Transcribe the listing word for word, beginning at its first line and ending at the line containing "You are a GUI"; omit the pictures.

[[ Provided data, beginning ]]

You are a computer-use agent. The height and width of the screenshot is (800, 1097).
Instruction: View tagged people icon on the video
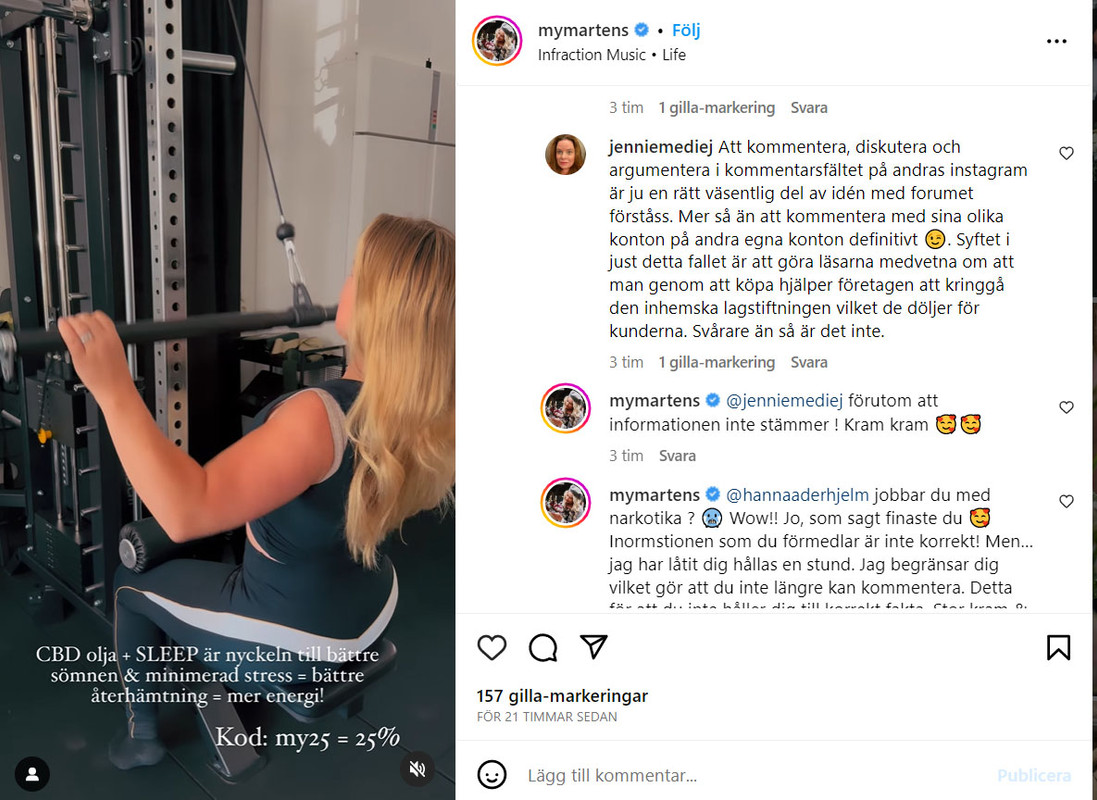pos(32,774)
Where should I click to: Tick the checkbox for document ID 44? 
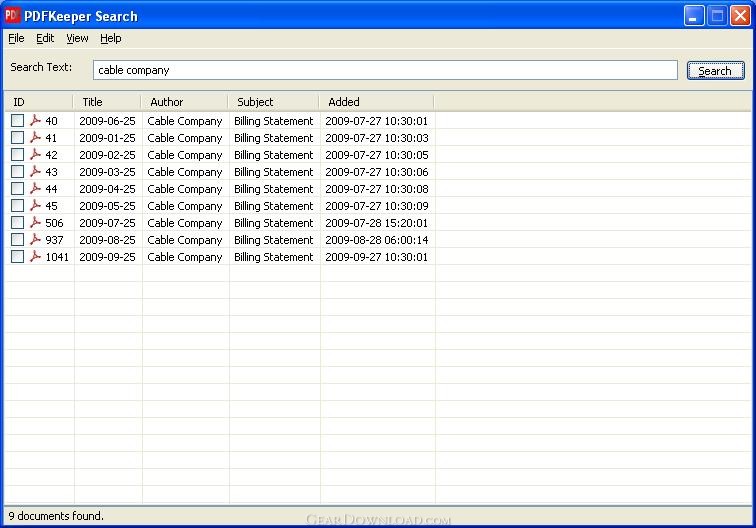17,189
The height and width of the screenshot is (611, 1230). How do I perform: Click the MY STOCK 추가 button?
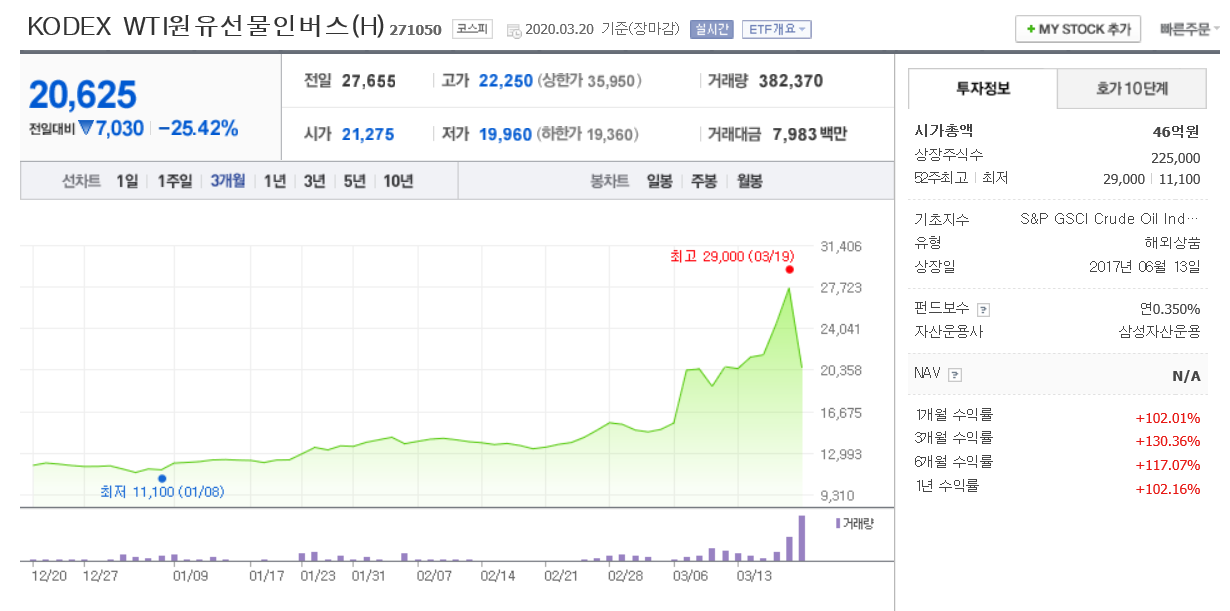click(x=1078, y=28)
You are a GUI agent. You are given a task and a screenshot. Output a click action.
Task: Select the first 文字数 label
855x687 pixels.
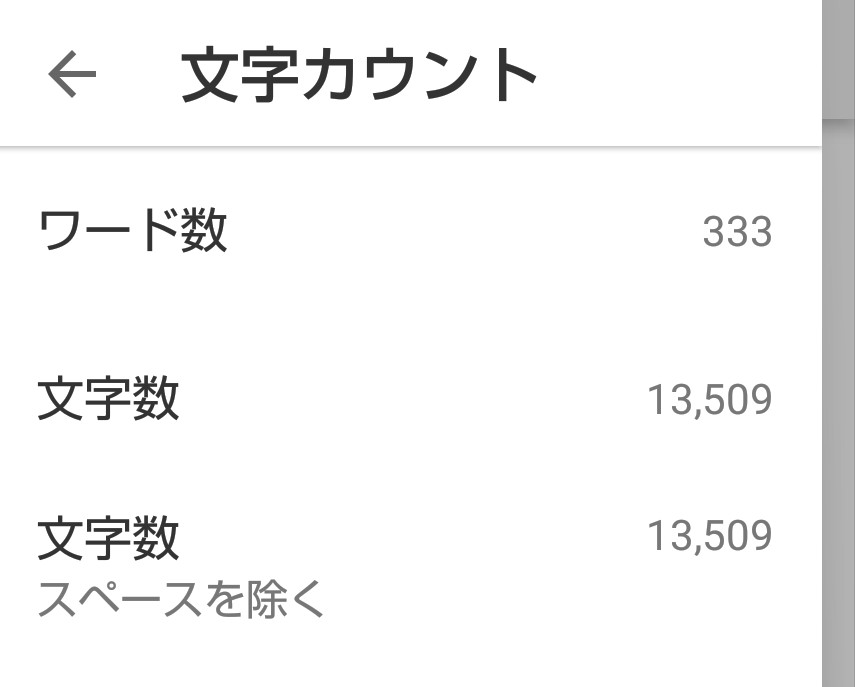(x=108, y=400)
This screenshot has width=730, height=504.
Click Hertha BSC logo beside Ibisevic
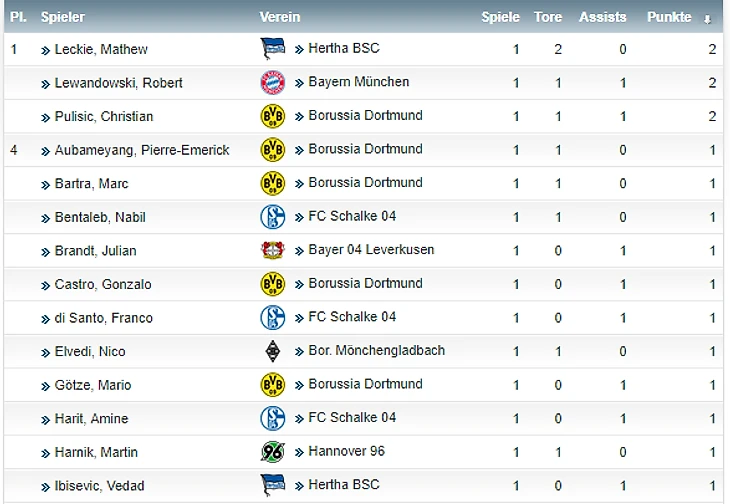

[[ Provided data, end ]]

- [Solution]:
You are a computer-use agent. The height and width of the screenshot is (800, 1097).
Instruction: View tagged people icon on the video
pos(32,774)
Where should I click to: Tick the checkbox for document ID 44? 
17,189
The height and width of the screenshot is (611, 1230). How do I perform: Click the MY STOCK 추가 button?
click(x=1078, y=28)
You are a GUI agent. You are given a task and a screenshot. Output a click action.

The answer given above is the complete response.